Dataset items:
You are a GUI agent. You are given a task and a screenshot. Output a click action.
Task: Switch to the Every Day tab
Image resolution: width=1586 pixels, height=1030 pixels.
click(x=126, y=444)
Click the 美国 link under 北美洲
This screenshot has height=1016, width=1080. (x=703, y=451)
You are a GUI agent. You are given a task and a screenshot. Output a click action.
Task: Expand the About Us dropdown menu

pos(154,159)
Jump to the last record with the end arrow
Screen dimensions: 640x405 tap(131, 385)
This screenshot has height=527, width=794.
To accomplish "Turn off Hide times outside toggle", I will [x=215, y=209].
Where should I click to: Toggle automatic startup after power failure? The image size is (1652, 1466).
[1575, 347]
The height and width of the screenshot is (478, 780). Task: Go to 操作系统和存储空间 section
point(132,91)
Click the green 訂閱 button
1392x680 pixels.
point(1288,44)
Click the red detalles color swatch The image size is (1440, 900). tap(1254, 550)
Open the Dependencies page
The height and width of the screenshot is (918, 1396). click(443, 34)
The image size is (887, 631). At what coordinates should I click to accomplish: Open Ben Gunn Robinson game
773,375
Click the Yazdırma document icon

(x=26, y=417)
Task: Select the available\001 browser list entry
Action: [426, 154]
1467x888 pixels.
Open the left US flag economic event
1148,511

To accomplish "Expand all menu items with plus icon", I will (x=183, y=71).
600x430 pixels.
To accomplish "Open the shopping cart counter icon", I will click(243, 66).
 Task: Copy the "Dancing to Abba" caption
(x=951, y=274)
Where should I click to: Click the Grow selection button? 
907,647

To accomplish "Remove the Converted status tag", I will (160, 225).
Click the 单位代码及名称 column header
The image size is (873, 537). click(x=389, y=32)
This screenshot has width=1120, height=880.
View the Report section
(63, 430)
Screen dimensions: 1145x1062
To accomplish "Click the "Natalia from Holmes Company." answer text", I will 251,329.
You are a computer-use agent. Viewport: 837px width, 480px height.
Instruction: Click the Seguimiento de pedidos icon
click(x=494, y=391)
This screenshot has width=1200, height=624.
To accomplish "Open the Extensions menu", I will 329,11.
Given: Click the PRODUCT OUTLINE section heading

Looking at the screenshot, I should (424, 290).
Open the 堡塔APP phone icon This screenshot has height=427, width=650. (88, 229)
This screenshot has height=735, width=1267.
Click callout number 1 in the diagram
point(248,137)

* [Task item]
Set down exactly, and only, the lines from the one containing "This screenshot has width=1200, height=624." to the final line of the data.

* [Answer to this task]
This screenshot has width=1200, height=624.
To accomplish "Open the Extensions menu", I will 329,11.
Given: Click the PRODUCT OUTLINE section heading

Looking at the screenshot, I should (424, 290).
Open the 堡塔APP phone icon This screenshot has height=427, width=650. (88, 229)
This screenshot has height=735, width=1267.
Click callout number 1 in the diagram
point(248,137)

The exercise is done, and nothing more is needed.